A. At 3 weeks of age, WT and KO mice were injected 4x with BrdU. Brains were collected 1, 7, 14, and 21 days post-injection. IHC was performed to detect BrdU co-localization with each neurogenic cell type. The percent of BrdU containing cells that co-expressed each cell-type specific protein was quantified by averaging the total number of cells across 3 bregma levels as above. % of BrdU labeled cells also expressing BLBP (stem cell), Sox2+/BLBP- (TAP), Dcx (immature neuron), S100β (astrocytes), and NeuN (mature neurons). B. 7 week quantification of the total number of POMC+, DCX+, POMC+/DCX+, POMC+/Dcx−, or POMC−/Dcx+ cells in 3 bregma levels and KO/POMC-GFP reporter mouse representative 7 week WT and KO images (Dcx (red) and POMC (green)). DAPI not shown for clarity of neuronal arbors. Scale bars represent 50μm. C. 3 week quantification of the total number of POMC+ cells, DCX+, POMC+/DCX+, POMC+/Dcx−, or POMC−/Dcx+ cells in 3 bregma levels. D. 7 week representative images and quantification of SGZ cells expressing NeuroD1 (ND1) protein, dashed line added to delineate granule cell layer from SGZ. E. Morphology schematic used to quantify maturation stage. F. 7 week quantification of number of POMC+/DCX+ or POMC+/Dcx− cells by maturation stage. (n=6 POMC/DCX, n= 3 for ND1; mean +/− S.E.M.; T-test: *p<0.05, **p<0.007, ***p<0.0004; chi-square: A stem cells and astrocyte).

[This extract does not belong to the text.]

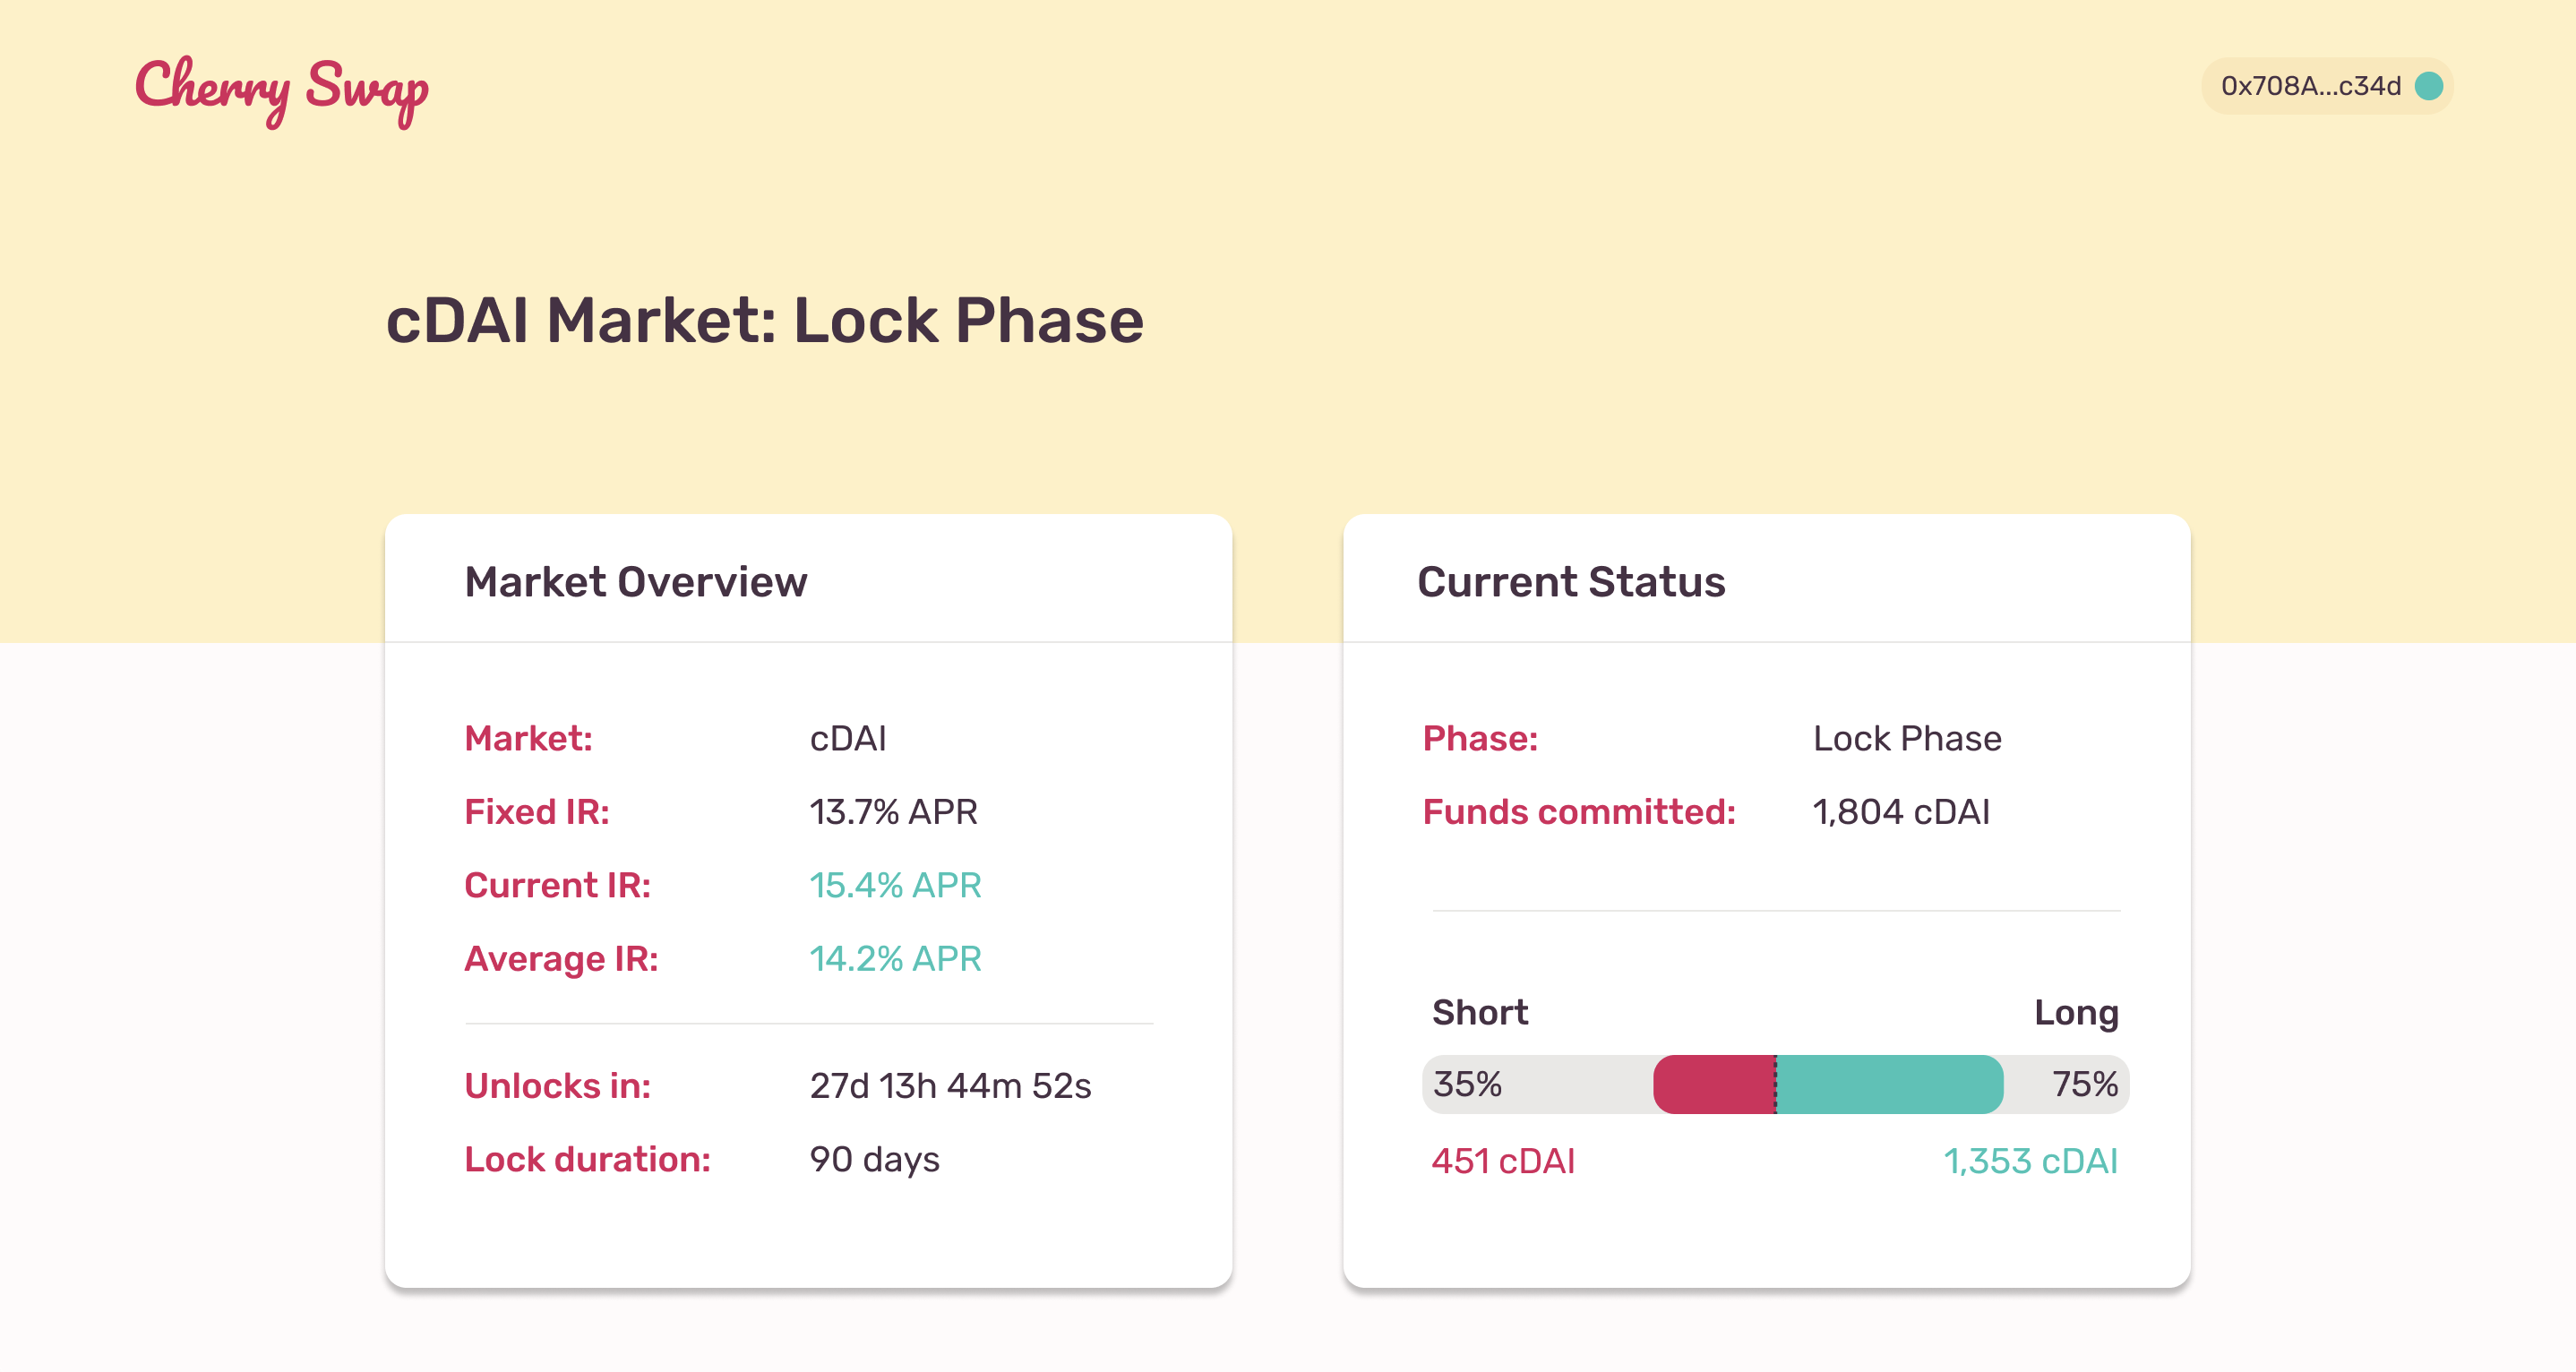
Task: Click the 35% label on the bar
Action: pyautogui.click(x=1467, y=1084)
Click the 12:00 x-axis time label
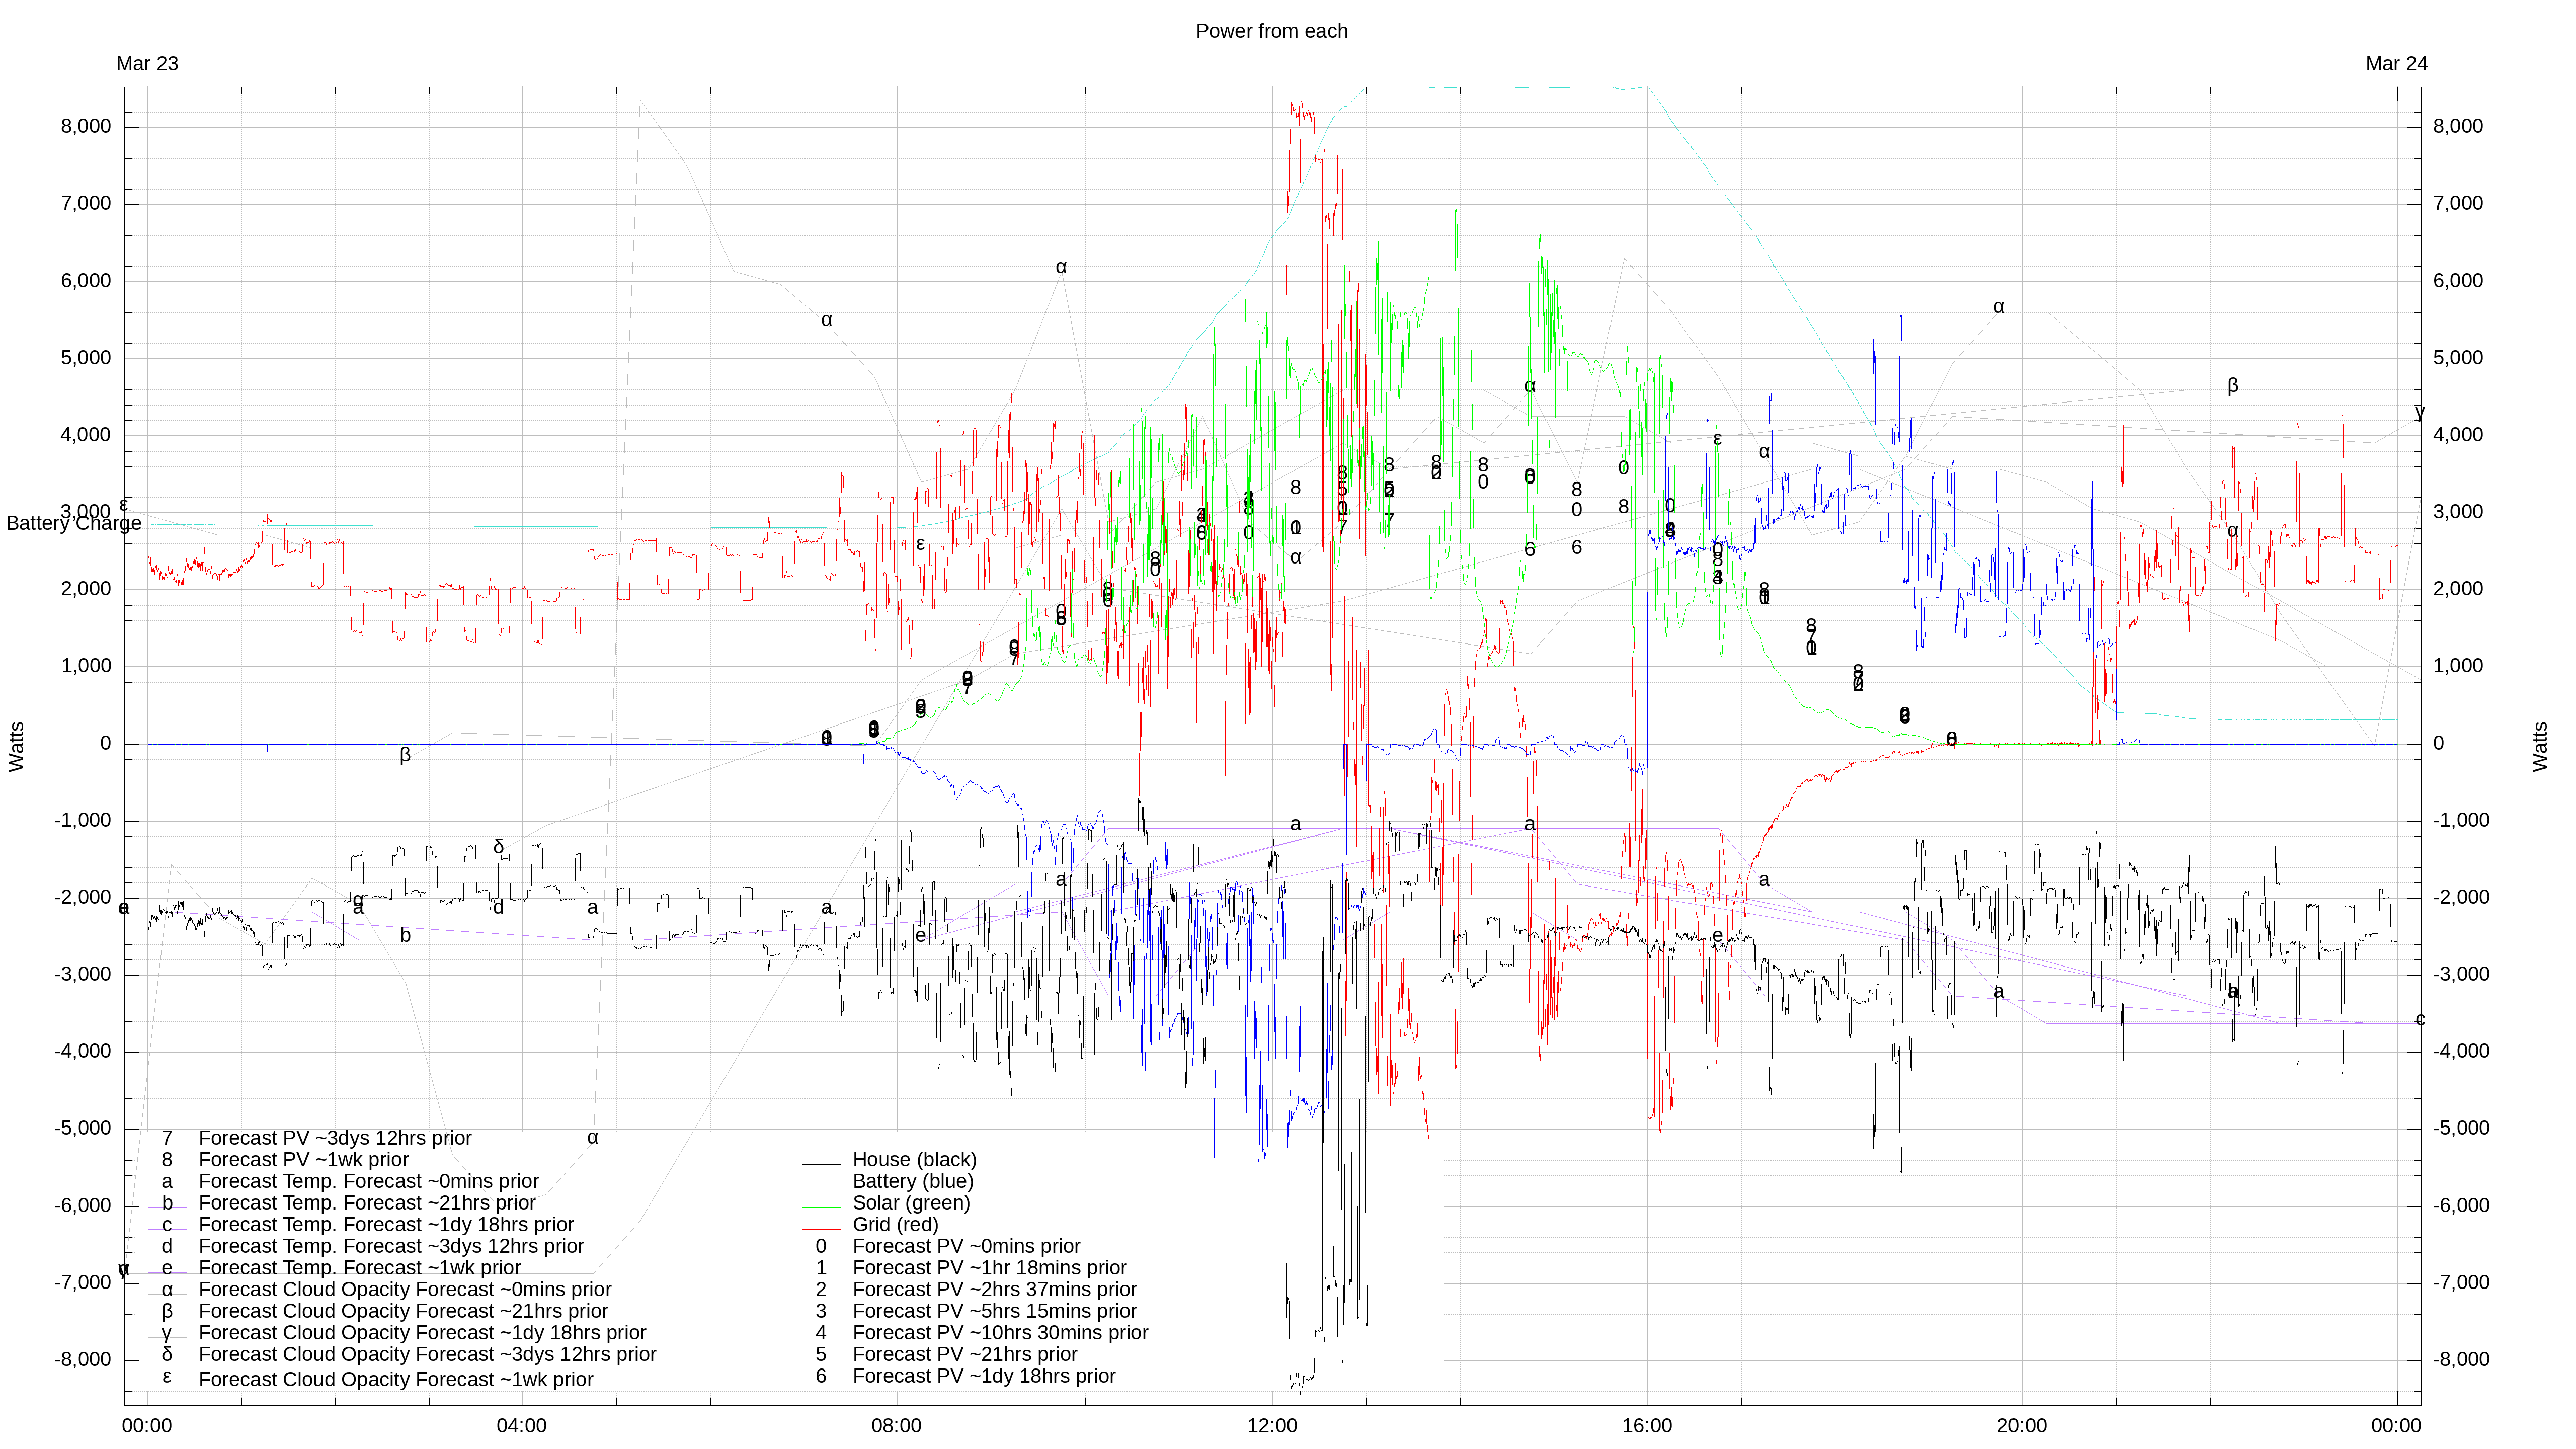2576x1449 pixels. tap(1271, 1425)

Figure 5. KL overexpression enhances neuronal maturation

A,B. WT and OE 6 month IHC for proliferating cells (Ki67), 3 and 6 month stereological quantification. Cell nuclei labeled with DAPI. Scale bar represents 20μm. C. 6 month old mice received 1 BrdU injection to measure cell cycle length (BrdU⁺+Ki67⁺/BrdU⁺) and cell cycle re-entry (BrdU⁺+Ki67⁺/Ki67⁺). D. 6 month old WT and OE mice were injected 4x with BrdU. Brains were collected 1 day and 3 weeks (21 days) post-injection. The percent of BrdU cells that co-expressed each cell-type specific protein were quantified as in Figure 4: stem cells (BLBP+), TAPs (Sox2+/BLBP−), immature neurons (Dcx+), and mature neurons (NeuN+). E. OE/POMC-GFP reporter mouse representative 6 month WT and OE images (Dcx (red) and POMC (green)). DAPI not shown for clarity of neuronal arbors. Scale bars represent 50μm. F. 6 month quantification of the total number of POMC+, DCX+, POMC+/DCX+, POMC+/Dcx−, or POMC−/Dcx+ cells. G. 6 month representative images and quantification of SGZ neuroD1+ cells (ND1) with dashed line added to delineate SGZ from granule cell body layer. H. Morphology schematic used to quantify maturation stage. I. 6 month quantification of number of cells POMC+/DCX+ or POMC+/Dcx− by maturation. (n=4–6 POMC/DCX, n= 3 for ND1; mean +/− S.E.M.; T-test: *p<0.05, **p<0.007, ***p<0.0004)

Figure 6. KL regulates spatial discrimination

A.7 week old WT and KO open field total distance traveled (meters) and velocity (meters/second). B. 6 month WT and OE open field as in A. C. 3 week WT and KO and 7 week WT, HET, and KO context-dependent fear conditioning quantified as % of time spent freezing on training day before and after foot shock and testing day, 24 hours after shock when mice were returned to the same context. D. 6 month WT and OE context-dependent fear conditioning as in C. E. Percent discrimination of 3 week WT and KO and 7 week WT, HET, and KO object location. F. Diagram depicts experimental design of object location task. Quantification of % discrimination of WT and OE mice at 2 and 6 months old. (n=10–11/genotype; mean +/− S.E.M.; T-tests A–G, ANOVA with Tukey’s post hoc analysis H; *p<0.01, **p<0.004, ***p<0.0001)

Figure 7. KL regulates postnatal neurogenesis

A. Postnatal neurogenesis occurs as stem cells progress through a series of protein expression and morphological changes to mature into neurons. B. In brains without KL, with time, there is a loss of the stem/proliferative pool of cells but increased cell cycle re-entry consistent with a prematurely aging neurogenic niche. Decreased proliferation, decreased number of stem cells and immature neurons were measured, as was delayed maturation of immature neurons. C Overexpression of KL increases the number of stem cells/proliferative cells still present at 6 months. Increased proliferation and enhanced maturation allow a greater number of highly arborized immature neurons to persist in the dentate long after normal age-related downregulation of postnatal neurogenesis.